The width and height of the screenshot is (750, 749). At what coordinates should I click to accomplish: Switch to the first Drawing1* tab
---------------
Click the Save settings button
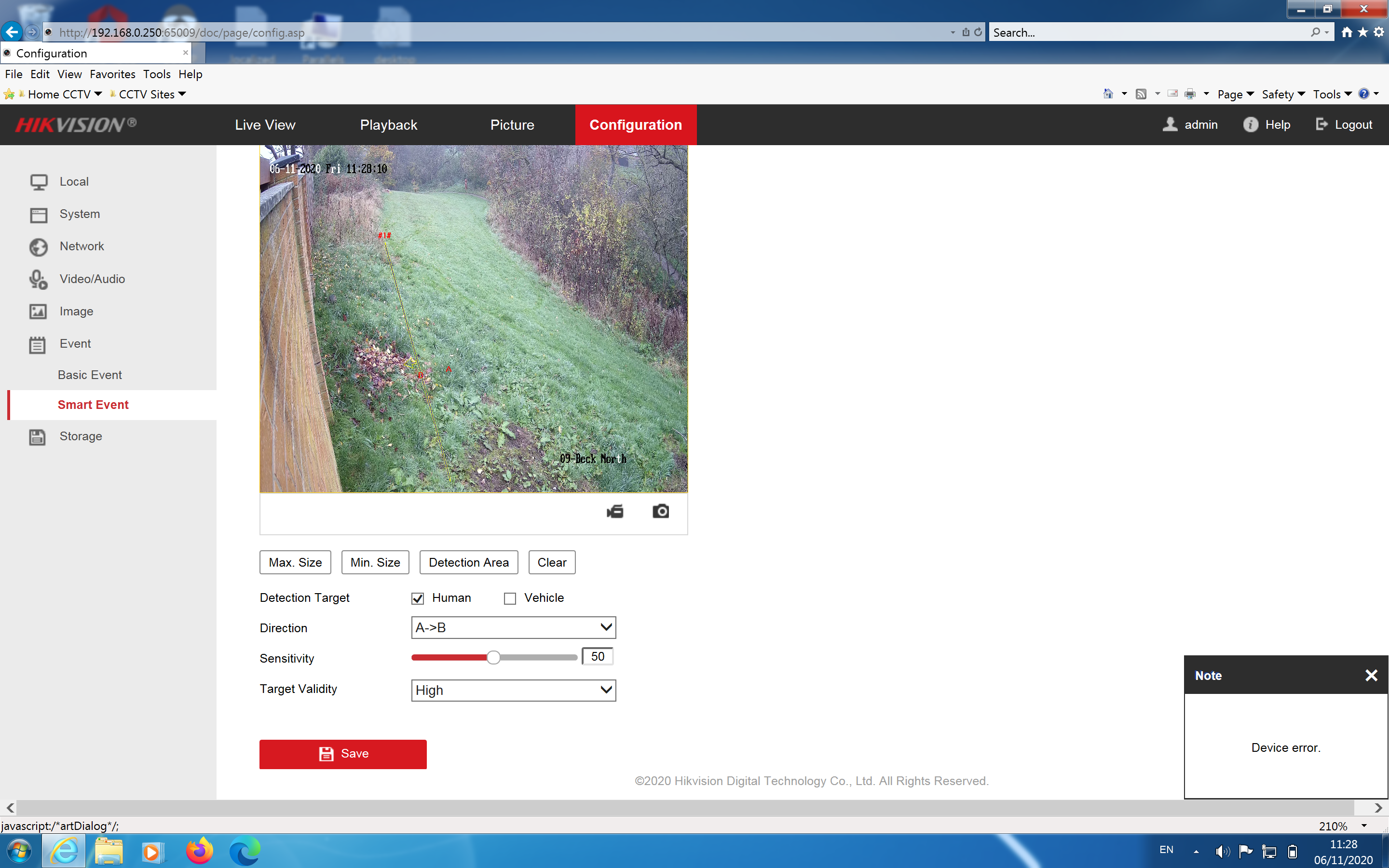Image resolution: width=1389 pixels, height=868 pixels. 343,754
---------------
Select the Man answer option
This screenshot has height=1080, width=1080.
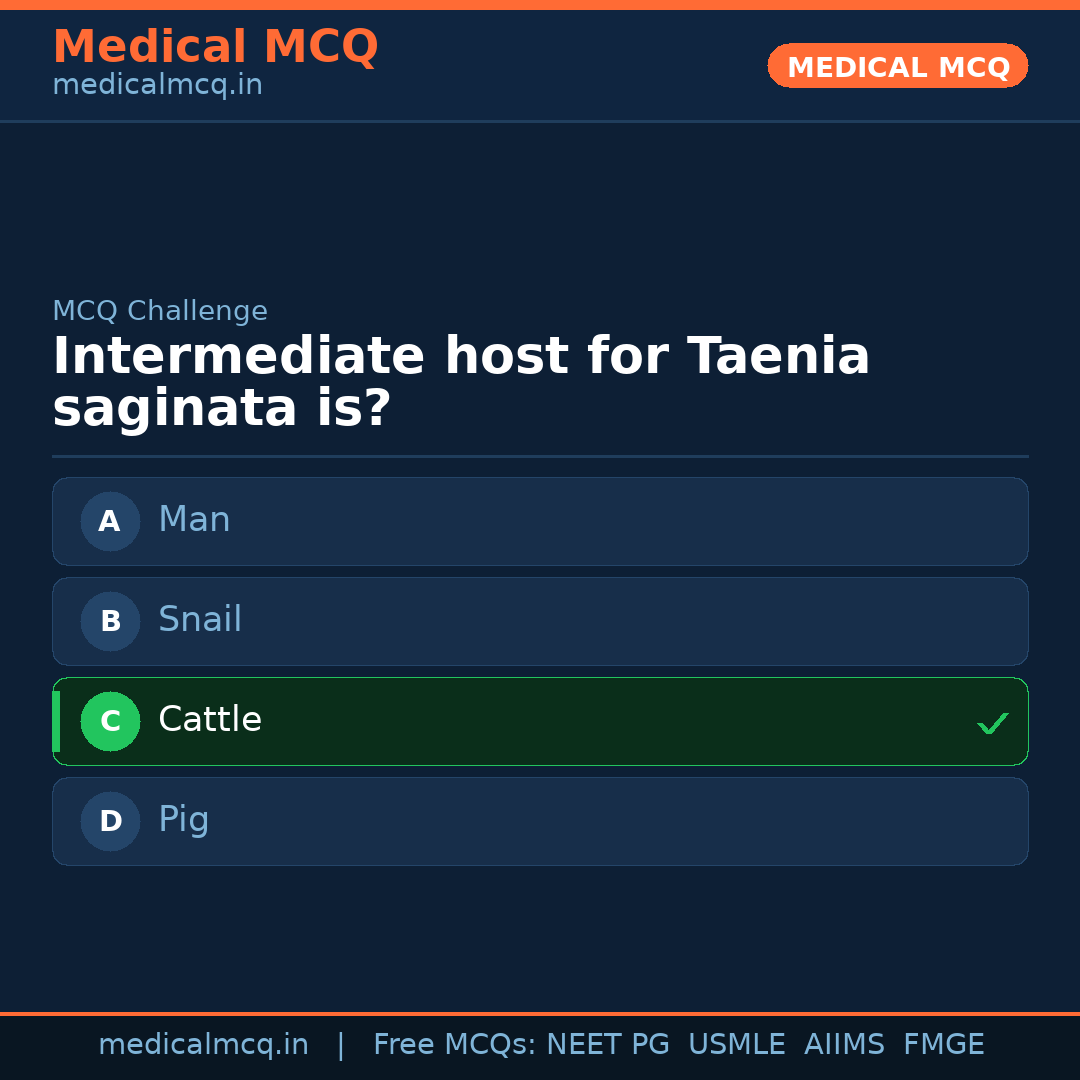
---------------
- **DIRECTIONS**
Using the entries above, repeat only the lines from the one containing "Select the Man answer option" through the one containing "This screenshot has height=1080, width=1080.", end lines included.

- **WRITTEN RESPONSE**
Select the Man answer option
This screenshot has height=1080, width=1080.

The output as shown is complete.